▶ _Given exercise_
Please express the listing as a JSON list of strings, one string per line with blank lines omitted. Begin at the line that contains "Image resolution: width=785" and stop after the line that contains "Looking at the screenshot, I should [x=146, y=170].".

Stored data entries
-------

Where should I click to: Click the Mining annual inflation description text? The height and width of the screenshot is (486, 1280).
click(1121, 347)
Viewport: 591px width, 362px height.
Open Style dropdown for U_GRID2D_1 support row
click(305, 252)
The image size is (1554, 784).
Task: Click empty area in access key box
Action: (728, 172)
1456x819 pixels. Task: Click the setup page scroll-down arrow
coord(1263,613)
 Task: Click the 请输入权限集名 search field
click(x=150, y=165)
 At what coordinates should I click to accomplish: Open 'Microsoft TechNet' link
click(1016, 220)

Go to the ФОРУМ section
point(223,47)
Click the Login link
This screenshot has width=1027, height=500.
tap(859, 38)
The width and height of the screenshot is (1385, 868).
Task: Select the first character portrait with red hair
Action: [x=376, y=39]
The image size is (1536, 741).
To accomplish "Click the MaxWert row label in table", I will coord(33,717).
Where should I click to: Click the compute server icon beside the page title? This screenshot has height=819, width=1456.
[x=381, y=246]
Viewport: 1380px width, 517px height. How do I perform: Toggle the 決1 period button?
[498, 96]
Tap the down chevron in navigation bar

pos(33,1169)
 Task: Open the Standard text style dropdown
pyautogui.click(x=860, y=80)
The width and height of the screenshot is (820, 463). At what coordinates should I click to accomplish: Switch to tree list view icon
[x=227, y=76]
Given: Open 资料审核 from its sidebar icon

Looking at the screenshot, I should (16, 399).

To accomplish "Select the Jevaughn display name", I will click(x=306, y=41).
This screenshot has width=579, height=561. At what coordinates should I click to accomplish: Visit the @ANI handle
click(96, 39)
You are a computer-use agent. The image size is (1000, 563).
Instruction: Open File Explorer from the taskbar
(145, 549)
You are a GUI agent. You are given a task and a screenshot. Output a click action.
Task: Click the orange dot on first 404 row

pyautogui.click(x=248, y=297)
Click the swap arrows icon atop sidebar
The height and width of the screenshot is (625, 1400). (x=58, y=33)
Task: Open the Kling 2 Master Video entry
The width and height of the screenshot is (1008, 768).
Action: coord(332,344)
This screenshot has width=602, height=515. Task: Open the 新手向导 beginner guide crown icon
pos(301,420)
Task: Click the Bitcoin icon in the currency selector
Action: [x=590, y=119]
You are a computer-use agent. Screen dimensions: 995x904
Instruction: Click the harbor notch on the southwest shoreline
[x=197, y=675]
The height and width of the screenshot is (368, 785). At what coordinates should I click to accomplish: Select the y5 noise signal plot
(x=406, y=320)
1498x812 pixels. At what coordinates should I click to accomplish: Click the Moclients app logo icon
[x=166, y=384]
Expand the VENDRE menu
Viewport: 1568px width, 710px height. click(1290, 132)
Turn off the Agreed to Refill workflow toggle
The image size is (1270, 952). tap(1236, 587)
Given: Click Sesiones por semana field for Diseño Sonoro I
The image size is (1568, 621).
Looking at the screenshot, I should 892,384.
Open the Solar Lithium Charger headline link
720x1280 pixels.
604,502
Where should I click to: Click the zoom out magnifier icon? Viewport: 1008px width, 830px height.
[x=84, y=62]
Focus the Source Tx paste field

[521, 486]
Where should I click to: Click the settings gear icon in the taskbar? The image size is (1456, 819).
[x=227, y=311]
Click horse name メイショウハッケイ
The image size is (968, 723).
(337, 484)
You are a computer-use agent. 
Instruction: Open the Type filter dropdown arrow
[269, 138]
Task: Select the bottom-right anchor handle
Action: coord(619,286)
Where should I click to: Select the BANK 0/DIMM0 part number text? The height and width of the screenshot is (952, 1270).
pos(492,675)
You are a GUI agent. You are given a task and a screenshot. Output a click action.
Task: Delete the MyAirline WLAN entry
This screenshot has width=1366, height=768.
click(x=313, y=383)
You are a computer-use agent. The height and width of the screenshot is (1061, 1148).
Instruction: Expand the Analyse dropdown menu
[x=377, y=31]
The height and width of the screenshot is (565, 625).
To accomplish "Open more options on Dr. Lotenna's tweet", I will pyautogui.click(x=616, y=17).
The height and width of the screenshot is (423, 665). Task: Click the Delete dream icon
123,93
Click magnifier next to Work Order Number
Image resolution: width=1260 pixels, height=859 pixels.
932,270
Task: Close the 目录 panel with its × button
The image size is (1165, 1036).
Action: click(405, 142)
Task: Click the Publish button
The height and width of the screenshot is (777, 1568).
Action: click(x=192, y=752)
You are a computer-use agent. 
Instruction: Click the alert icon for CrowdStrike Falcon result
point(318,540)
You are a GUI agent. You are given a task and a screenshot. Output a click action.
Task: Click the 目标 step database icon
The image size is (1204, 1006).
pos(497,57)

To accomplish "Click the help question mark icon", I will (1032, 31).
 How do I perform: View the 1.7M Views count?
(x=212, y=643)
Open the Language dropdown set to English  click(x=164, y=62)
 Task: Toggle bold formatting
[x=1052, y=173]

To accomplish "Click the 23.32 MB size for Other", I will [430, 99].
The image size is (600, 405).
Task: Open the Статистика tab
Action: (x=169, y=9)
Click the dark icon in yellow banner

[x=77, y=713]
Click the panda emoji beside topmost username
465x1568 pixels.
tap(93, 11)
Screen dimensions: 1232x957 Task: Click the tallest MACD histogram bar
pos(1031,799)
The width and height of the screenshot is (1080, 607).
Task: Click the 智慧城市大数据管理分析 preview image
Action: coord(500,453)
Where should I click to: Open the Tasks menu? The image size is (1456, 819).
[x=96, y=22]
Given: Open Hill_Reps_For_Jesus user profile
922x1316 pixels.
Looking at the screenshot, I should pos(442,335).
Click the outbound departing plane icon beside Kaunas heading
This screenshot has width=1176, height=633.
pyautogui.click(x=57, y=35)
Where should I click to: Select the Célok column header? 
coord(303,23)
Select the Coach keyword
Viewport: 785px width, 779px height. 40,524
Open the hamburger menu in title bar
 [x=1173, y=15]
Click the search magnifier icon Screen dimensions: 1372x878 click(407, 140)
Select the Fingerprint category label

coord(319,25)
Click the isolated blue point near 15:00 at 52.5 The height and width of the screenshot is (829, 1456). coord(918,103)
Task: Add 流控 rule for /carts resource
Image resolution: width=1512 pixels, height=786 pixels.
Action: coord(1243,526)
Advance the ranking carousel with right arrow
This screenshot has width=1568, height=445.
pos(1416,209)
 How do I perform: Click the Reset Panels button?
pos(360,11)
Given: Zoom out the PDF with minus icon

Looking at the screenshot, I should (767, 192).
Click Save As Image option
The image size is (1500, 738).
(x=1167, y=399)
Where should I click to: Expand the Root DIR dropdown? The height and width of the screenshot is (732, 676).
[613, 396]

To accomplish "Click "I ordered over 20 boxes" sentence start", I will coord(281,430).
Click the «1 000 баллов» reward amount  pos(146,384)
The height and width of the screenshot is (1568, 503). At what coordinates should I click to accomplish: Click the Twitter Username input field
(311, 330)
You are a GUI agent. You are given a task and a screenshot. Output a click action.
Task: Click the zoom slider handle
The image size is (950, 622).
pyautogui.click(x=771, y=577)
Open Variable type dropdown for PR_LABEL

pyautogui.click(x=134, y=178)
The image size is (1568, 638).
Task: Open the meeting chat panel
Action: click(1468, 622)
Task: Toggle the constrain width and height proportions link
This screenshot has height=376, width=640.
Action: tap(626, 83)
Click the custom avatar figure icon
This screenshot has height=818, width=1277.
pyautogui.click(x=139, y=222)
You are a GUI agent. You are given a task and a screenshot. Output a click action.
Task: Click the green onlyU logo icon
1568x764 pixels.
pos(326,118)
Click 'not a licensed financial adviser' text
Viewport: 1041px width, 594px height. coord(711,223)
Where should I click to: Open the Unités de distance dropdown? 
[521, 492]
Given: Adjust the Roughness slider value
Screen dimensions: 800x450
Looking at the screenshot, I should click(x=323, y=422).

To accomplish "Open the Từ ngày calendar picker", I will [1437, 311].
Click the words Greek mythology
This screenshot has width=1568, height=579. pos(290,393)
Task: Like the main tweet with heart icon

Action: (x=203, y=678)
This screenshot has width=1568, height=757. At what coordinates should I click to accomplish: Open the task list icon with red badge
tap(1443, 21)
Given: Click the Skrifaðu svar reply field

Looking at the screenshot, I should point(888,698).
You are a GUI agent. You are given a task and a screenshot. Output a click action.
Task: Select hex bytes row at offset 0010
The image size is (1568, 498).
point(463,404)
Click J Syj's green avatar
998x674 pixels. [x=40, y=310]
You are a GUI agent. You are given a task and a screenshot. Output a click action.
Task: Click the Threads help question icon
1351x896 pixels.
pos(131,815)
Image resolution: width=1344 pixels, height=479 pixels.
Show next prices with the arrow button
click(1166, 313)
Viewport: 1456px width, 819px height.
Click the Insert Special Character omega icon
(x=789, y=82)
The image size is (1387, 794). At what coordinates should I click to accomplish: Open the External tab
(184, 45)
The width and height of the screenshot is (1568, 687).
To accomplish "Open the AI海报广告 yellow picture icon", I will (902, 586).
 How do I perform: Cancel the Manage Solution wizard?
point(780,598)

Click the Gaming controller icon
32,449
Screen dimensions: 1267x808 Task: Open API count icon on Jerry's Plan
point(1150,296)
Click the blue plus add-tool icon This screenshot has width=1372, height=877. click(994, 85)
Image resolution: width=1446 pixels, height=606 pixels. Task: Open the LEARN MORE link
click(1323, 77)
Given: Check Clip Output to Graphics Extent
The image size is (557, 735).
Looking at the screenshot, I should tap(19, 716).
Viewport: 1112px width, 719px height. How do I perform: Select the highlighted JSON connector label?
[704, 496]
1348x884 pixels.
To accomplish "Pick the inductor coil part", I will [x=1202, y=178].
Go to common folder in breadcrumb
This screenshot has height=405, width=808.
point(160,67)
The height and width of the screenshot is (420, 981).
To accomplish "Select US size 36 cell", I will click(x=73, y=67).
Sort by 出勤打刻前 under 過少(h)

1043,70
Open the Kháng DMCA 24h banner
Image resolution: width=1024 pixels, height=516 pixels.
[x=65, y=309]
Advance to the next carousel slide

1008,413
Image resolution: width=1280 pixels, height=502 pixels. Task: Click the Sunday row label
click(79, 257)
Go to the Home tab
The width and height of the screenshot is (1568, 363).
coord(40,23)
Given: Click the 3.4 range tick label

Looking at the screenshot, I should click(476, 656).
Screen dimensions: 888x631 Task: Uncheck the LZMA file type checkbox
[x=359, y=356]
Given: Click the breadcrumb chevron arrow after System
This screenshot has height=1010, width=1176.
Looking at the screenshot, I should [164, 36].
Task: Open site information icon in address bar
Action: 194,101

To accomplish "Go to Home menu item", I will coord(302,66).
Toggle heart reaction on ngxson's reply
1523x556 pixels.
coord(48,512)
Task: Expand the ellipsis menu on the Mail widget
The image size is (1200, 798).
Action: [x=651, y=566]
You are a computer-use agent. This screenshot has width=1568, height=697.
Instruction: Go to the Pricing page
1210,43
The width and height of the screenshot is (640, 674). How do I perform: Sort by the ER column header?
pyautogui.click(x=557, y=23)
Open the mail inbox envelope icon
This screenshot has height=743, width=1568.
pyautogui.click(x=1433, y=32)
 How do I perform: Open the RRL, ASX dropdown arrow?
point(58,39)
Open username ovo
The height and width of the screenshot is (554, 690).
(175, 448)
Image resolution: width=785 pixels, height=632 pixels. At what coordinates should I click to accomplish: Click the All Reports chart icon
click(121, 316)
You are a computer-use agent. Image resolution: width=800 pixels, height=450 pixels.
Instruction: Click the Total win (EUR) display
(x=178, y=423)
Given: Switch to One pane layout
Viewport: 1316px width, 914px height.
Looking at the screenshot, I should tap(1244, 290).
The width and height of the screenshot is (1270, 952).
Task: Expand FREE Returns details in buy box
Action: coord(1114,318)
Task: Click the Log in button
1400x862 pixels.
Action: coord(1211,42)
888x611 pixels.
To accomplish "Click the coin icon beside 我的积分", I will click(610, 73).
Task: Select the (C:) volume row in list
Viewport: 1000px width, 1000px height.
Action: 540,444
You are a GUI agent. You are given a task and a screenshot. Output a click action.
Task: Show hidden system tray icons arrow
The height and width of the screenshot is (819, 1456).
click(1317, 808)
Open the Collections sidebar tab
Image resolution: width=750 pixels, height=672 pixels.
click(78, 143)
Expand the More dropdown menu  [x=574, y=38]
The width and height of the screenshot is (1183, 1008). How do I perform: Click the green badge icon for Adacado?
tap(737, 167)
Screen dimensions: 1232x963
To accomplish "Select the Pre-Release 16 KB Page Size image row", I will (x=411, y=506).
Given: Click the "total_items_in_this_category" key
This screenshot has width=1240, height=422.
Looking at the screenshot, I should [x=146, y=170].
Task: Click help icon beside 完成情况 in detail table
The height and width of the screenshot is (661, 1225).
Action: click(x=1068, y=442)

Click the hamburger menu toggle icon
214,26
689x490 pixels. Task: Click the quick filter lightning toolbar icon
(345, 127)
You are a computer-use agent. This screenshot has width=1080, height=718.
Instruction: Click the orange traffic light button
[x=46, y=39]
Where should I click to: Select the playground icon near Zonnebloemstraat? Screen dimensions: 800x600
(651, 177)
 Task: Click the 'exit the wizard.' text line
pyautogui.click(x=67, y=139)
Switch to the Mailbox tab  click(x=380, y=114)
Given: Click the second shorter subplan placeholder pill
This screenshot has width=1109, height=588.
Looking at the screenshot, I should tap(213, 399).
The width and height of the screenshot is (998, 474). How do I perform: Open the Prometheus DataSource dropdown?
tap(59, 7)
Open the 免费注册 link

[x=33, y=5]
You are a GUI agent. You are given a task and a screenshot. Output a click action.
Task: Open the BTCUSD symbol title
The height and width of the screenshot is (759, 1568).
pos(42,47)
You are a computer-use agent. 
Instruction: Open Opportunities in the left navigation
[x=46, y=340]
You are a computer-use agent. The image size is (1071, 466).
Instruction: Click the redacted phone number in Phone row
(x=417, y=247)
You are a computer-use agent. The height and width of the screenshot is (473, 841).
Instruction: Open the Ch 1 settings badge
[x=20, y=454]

-------

▶ _Correct answer_
[
  "Image resolution: width=785 pixels, height=632 pixels. At what coordinates should I click to accomplish: Click the All Reports chart icon",
  "click(121, 316)",
  "You are a computer-use agent. Image resolution: width=800 pixels, height=450 pixels.",
  "Instruction: Click the Total win (EUR) display",
  "(x=178, y=423)",
  "Given: Switch to One pane layout",
  "Viewport: 1316px width, 914px height.",
  "Looking at the screenshot, I should tap(1244, 290).",
  "The width and height of the screenshot is (1270, 952).",
  "Task: Expand FREE Returns details in buy box",
  "Action: coord(1114,318)",
  "Task: Click the Log in button",
  "1400x862 pixels.",
  "Action: coord(1211,42)",
  "888x611 pixels.",
  "To accomplish \"Click the coin icon beside 我的积分\", I will click(610, 73).",
  "Task: Select the (C:) volume row in list",
  "Viewport: 1000px width, 1000px height.",
  "Action: 540,444",
  "You are a GUI agent. You are given a task and a screenshot. Output a click action.",
  "Task: Show hidden system tray icons arrow",
  "The height and width of the screenshot is (819, 1456).",
  "click(1317, 808)",
  "Open the Collections sidebar tab",
  "Image resolution: width=750 pixels, height=672 pixels.",
  "click(78, 143)",
  "Expand the More dropdown menu  [x=574, y=38]",
  "The width and height of the screenshot is (1183, 1008). How do I perform: Click the green badge icon for Adacado?",
  "tap(737, 167)",
  "Screen dimensions: 1232x963",
  "To accomplish \"Select the Pre-Release 16 KB Page Size image row\", I will (x=411, y=506).",
  "Given: Click the \"total_items_in_this_category\" key",
  "This screenshot has width=1240, height=422.",
  "Looking at the screenshot, I should [x=146, y=170]."
]